While it may seem like common sense to do this, the practice may actually be bad sleep hygiene. Let’s be clear: Sometimes doing this—that is, staying in bed to fall asleep—will work. That doesn’t mean that it’s always right way to go about it.
It’s all about mindset, really. If you remain in bed with your mind racing and completely awake, it’s not going to get you closer to dreamland. As we all know, just wanting to sleep is not enough when you simply can’t. Staying in bed while being like this may even teach or train our mind and body to expect wakefulness while in this position and this environment. Many sleep experts say that the bedroom, and particularly the bed, should only be for sleep and sex—no work desk, no computer, no television screen, and if possible no other devices—because minimization of distractions is important, especially for people who have trouble with sleep onset.

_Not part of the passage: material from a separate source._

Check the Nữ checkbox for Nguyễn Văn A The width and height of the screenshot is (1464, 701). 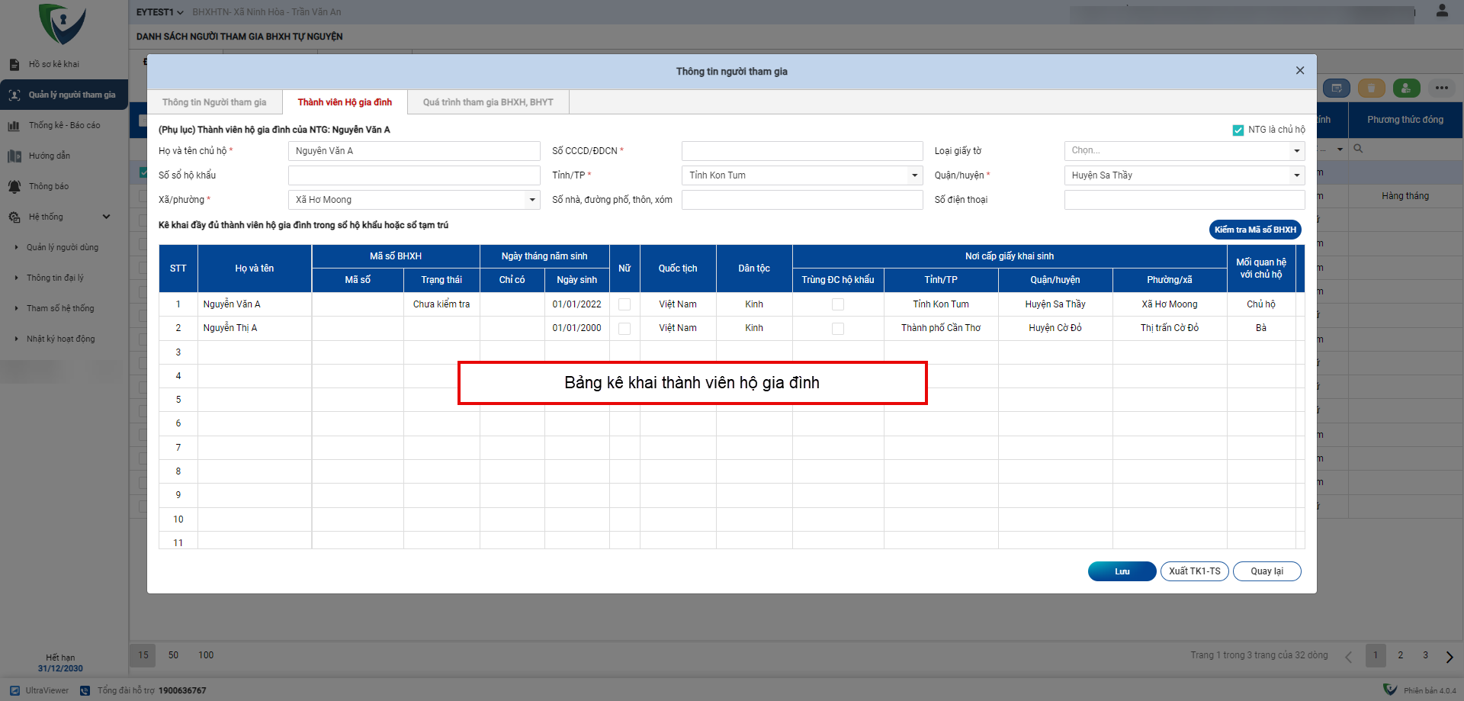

If you’re trying to fall asleep, of course you will prepare for it by winding down and lying in bed quietly. It’s normal to not automatically doze off the moment your head hits your pillow. After all, we’re human—not robots with an on/off switch! After 20 or 30 minutes of this though, if you’re not drifting off, you should change tactics.
What Can You Do Instead?
Get up and do something relaxing and sleep-inducing in another room. Anything to get you into the mood: listen to music, drink a cup of non-caffeinated tea, and the like. Most sleep experts advise against using devices—computers, tablets, smartphones—because of the way artificial light affects the human body clock. However, some people swear by watching television to fall asleep; we don’t recommend it, but if it works for you, by all means try it as a last resort. Reading a boring book is also one controversial strategy. Some people maintain that it keeps your brain active and therefore is contradictory to the desired effect, but others swear by its effectiveness. Worth noting, though, that the latter will still need artificial light, as it is a visual activity.
If you’re beyond the last resort and you simply must fall asleep, you may want to consult a healthcare professional about a sleep aid. At Good Night’s Rest, we know that while medication and dietary supplementation is not a permanent solution, it sure does help in a pinch—and can be very helpful in professionally prescribed doses.